ASSIGNMENT: The expected result is a verbatim repetition of the lines from the start of the entries through the line containing "[RUNDO Bambusová bezdrátová", with the pictures removed.
--- START ---
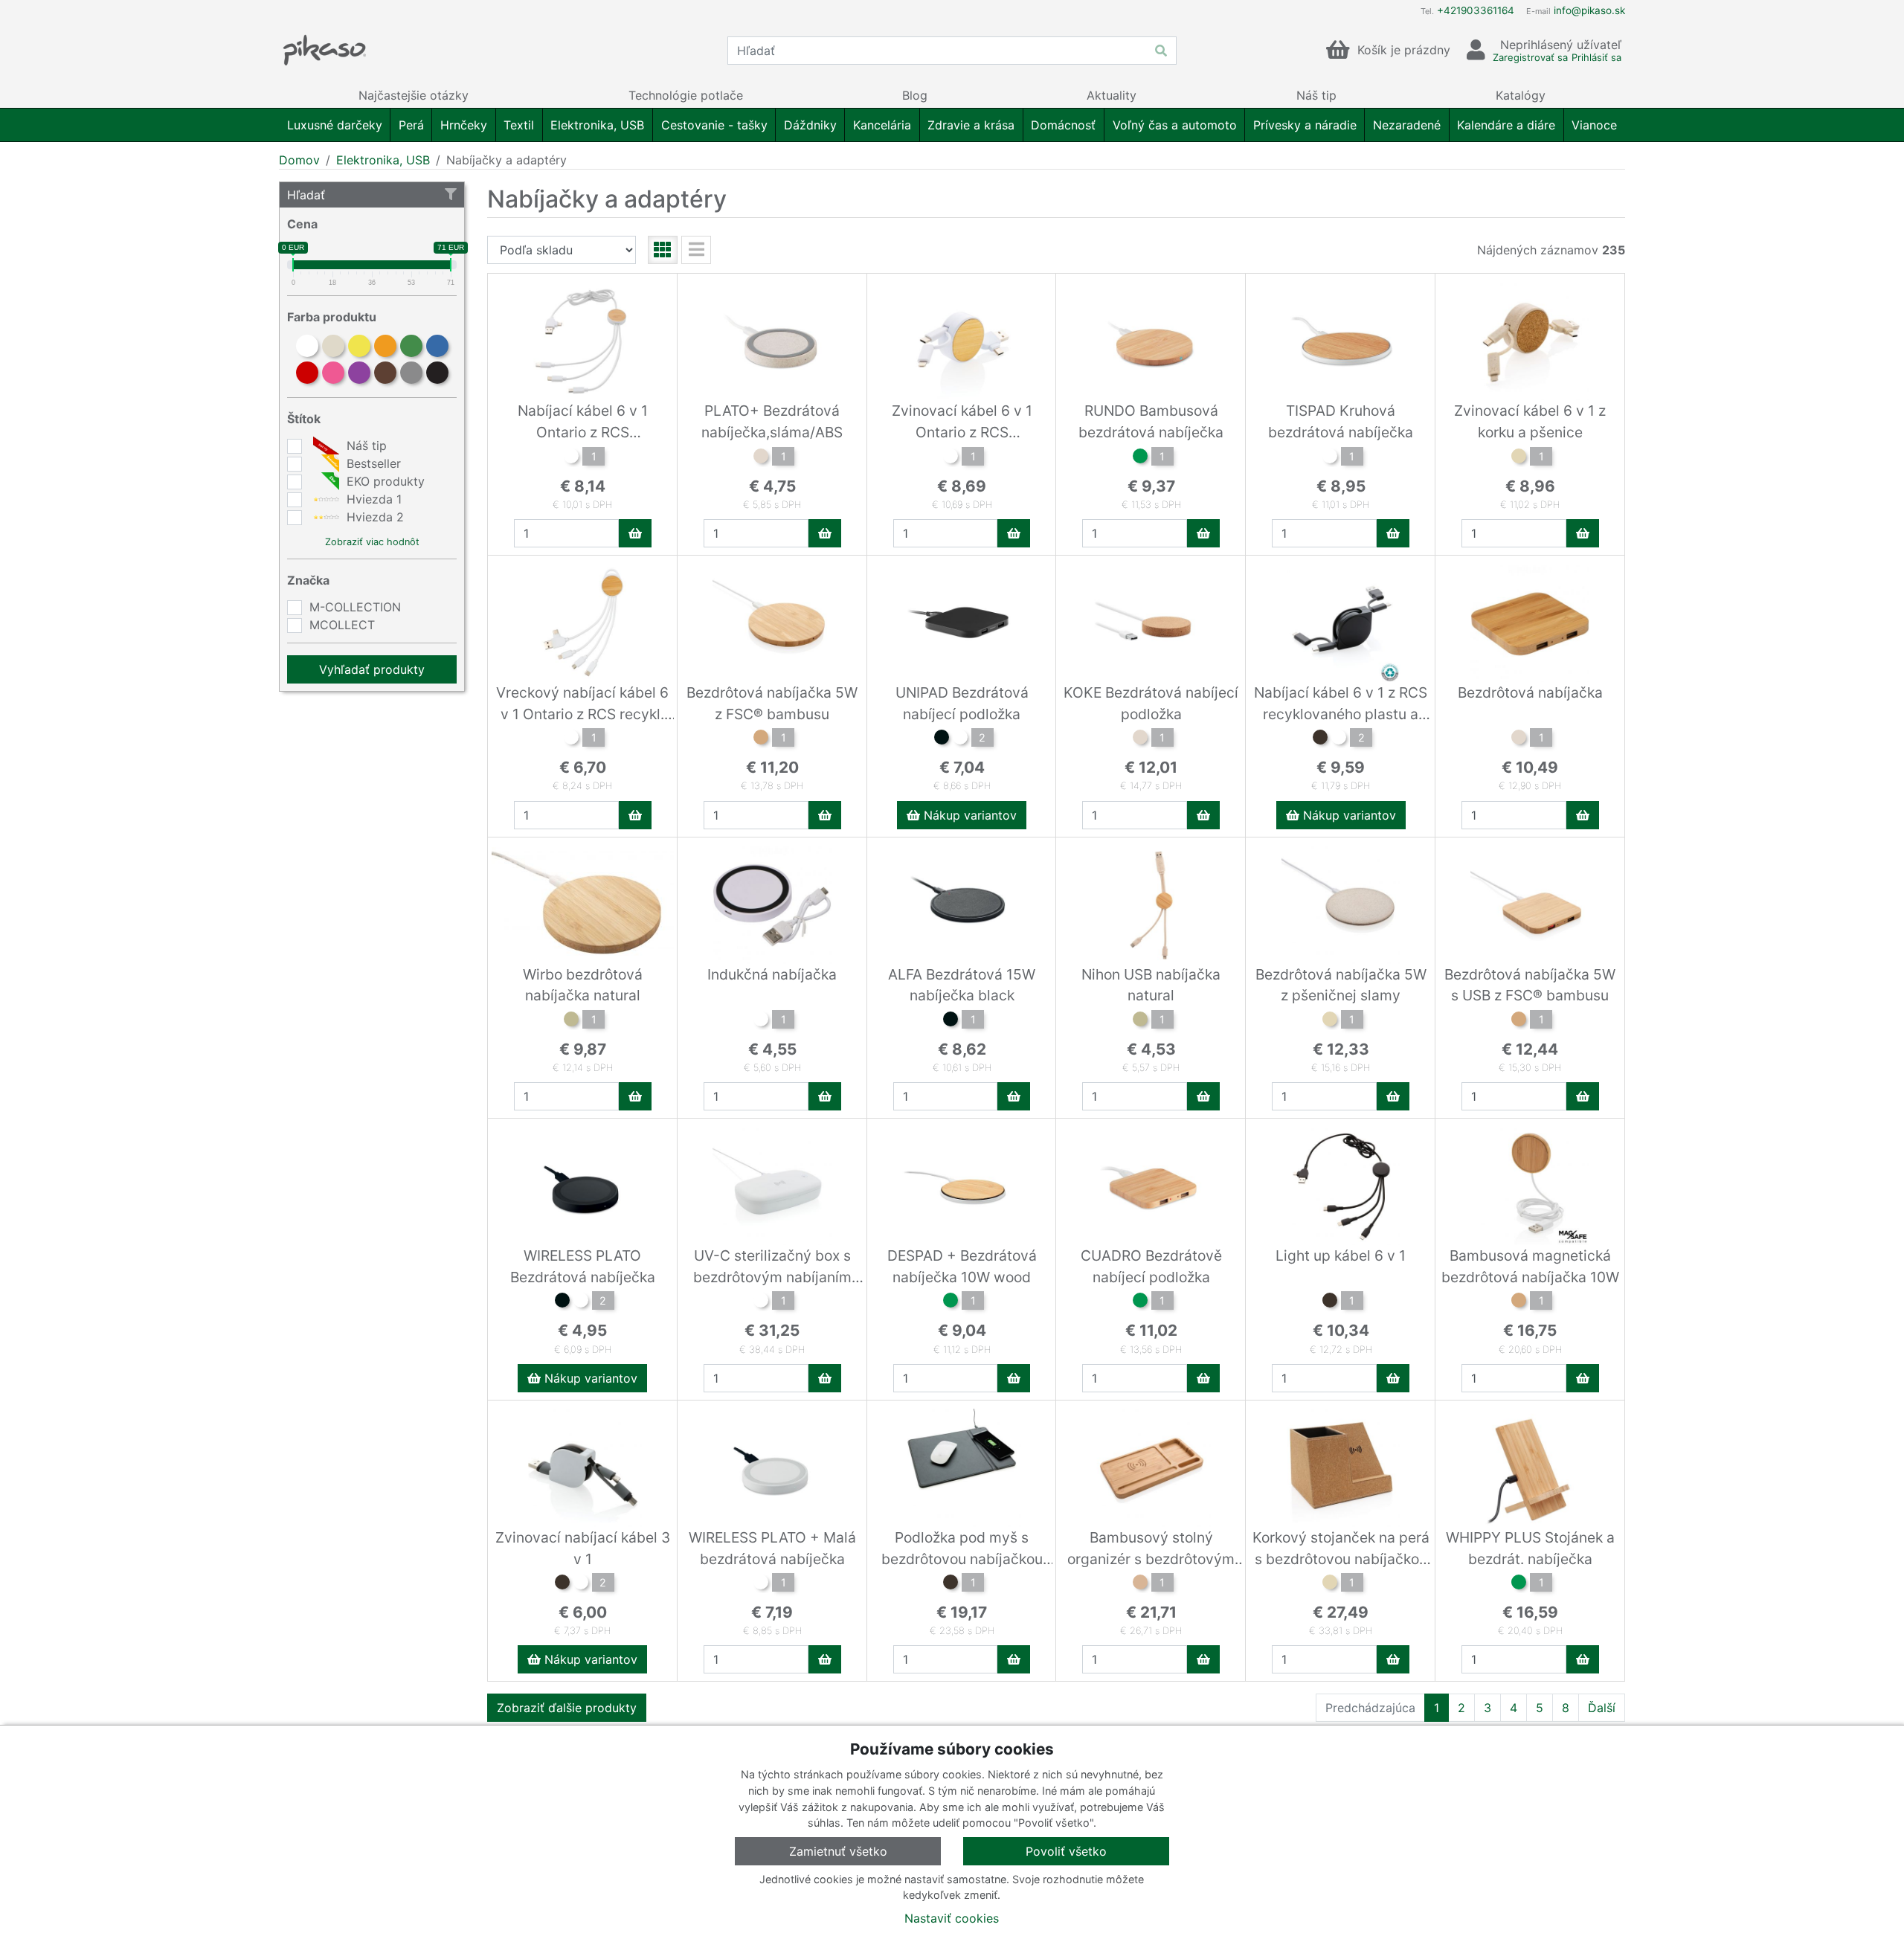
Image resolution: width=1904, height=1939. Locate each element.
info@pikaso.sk (1589, 10)
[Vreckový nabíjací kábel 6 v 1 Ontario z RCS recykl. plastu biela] (571, 739)
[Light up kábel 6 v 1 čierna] (1329, 1302)
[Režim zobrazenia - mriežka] (663, 250)
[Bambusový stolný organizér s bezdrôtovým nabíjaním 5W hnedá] (1140, 1584)
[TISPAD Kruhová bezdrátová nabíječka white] (1329, 458)
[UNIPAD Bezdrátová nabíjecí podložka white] (960, 739)
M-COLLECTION (355, 606)
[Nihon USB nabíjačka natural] (1140, 1021)
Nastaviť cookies (951, 1918)
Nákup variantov (968, 815)
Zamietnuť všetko (838, 1851)
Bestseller (372, 463)
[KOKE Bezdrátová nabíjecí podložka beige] (1140, 739)
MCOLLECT (342, 624)
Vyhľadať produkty (372, 669)
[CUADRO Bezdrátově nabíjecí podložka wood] (1140, 1302)
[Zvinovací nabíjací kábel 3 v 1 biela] (580, 1584)
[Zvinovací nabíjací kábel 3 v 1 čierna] (562, 1584)
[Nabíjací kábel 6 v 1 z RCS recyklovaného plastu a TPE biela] (1338, 739)
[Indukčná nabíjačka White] (760, 1021)
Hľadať (306, 194)
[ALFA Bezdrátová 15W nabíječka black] (950, 1021)
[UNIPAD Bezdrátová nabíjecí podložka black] (941, 739)
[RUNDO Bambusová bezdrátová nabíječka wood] (1140, 458)
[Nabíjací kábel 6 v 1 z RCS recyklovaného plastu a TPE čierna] (1320, 739)
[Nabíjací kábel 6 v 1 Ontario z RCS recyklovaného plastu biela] (571, 458)
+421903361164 (1475, 10)
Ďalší (1601, 1707)
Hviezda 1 (372, 499)
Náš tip (365, 445)
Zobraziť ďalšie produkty (567, 1707)
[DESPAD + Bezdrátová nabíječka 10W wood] (950, 1302)
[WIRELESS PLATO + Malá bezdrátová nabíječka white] (760, 1584)
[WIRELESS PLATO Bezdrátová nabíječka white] (580, 1302)
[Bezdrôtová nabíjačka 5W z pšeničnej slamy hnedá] (1329, 1021)
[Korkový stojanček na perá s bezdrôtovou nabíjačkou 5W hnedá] (1329, 1584)
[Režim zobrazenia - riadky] (696, 250)
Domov (299, 159)
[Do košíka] (635, 533)
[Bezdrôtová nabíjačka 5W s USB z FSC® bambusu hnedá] (1518, 1021)
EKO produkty (384, 481)
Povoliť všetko (1066, 1851)
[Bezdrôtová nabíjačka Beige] (1518, 739)
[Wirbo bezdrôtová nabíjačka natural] (571, 1021)
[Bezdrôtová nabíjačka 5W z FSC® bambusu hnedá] (760, 739)
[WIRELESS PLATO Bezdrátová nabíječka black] (562, 1302)
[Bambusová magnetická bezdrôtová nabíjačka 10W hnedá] (1518, 1302)
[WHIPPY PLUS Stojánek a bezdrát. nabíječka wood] (1518, 1584)
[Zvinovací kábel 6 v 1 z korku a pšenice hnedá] (1518, 458)
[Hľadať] (1161, 50)
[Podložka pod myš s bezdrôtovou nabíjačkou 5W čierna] (950, 1584)
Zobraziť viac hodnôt (372, 541)
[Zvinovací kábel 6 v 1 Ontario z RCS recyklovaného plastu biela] (950, 458)
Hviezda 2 (373, 516)
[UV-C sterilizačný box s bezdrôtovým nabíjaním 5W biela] (760, 1302)
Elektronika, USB (383, 159)
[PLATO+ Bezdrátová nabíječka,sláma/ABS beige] (760, 458)
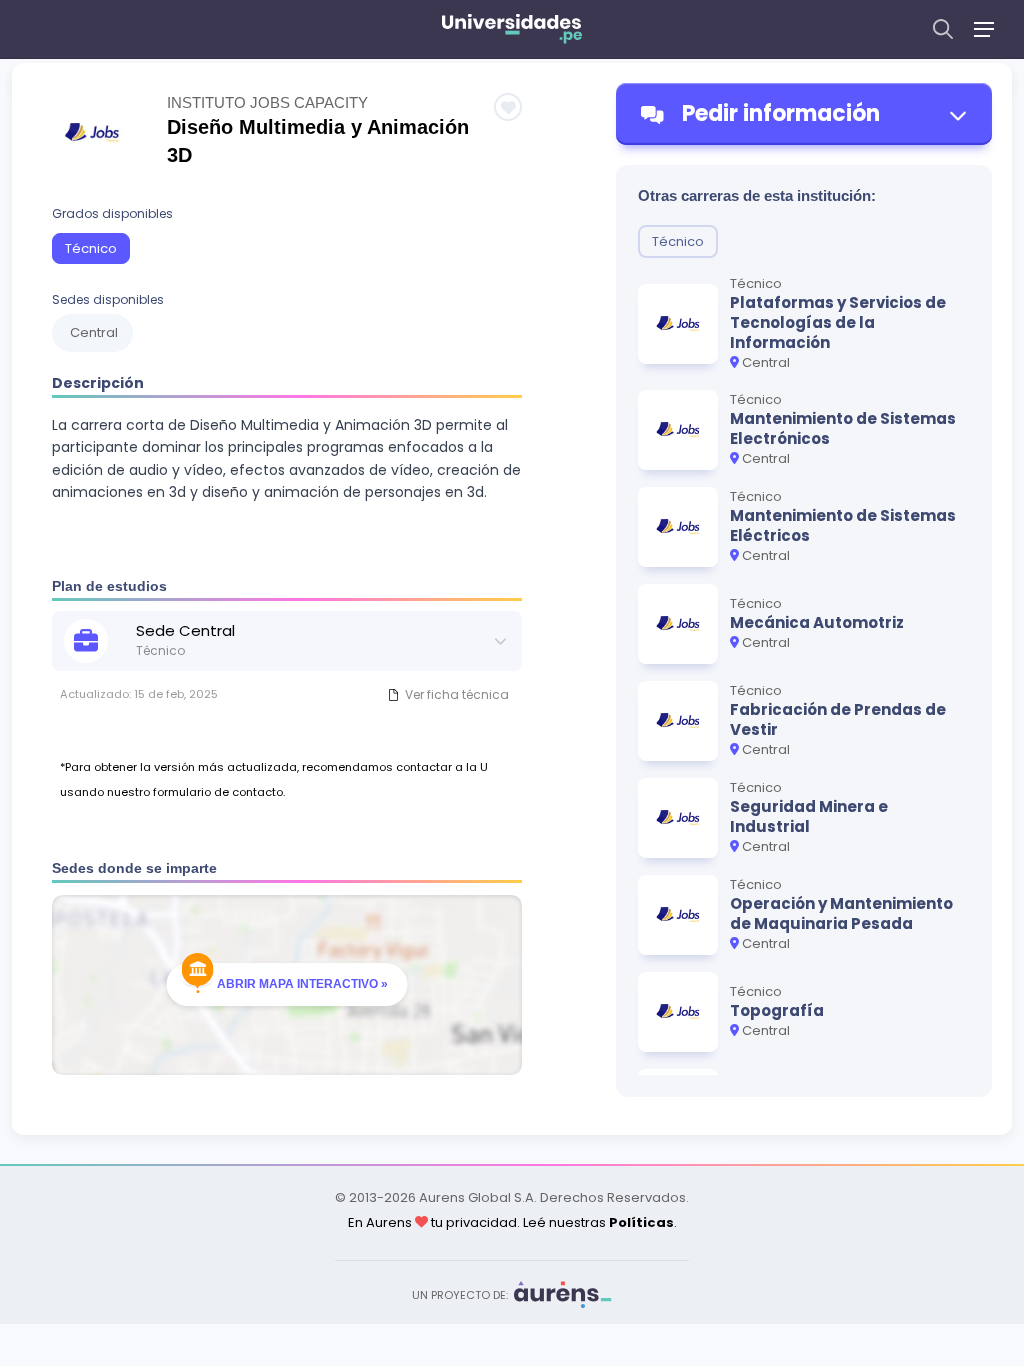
--- END ---
TASK SOLUTION:
Image resolution: width=1904, height=1939. Locate each element.
info@pikaso.sk (1589, 10)
[Vreckový nabíjací kábel 6 v 1 Ontario z RCS recykl. plastu biela] (571, 739)
[Light up kábel 6 v 1 čierna] (1329, 1302)
[Režim zobrazenia - mriežka] (663, 250)
[Bambusový stolný organizér s bezdrôtovým nabíjaním 5W hnedá] (1140, 1584)
[TISPAD Kruhová bezdrátová nabíječka white] (1329, 458)
[UNIPAD Bezdrátová nabíjecí podložka white] (960, 739)
M-COLLECTION (355, 606)
[Nihon USB nabíjačka natural] (1140, 1021)
Nastaviť cookies (951, 1918)
Nákup variantov (968, 815)
Zamietnuť všetko (838, 1851)
Bestseller (372, 463)
[KOKE Bezdrátová nabíjecí podložka beige] (1140, 739)
MCOLLECT (342, 624)
Vyhľadať produkty (372, 669)
[CUADRO Bezdrátově nabíjecí podložka wood] (1140, 1302)
[Zvinovací nabíjací kábel 3 v 1 biela] (580, 1584)
[Zvinovací nabíjací kábel 3 v 1 čierna] (562, 1584)
[Nabíjací kábel 6 v 1 z RCS recyklovaného plastu a TPE biela] (1338, 739)
[Indukčná nabíjačka White] (760, 1021)
Hľadať (306, 194)
[ALFA Bezdrátová 15W nabíječka black] (950, 1021)
[UNIPAD Bezdrátová nabíjecí podložka black] (941, 739)
[RUNDO Bambusová bezdrátová nabíječka wood] (1140, 458)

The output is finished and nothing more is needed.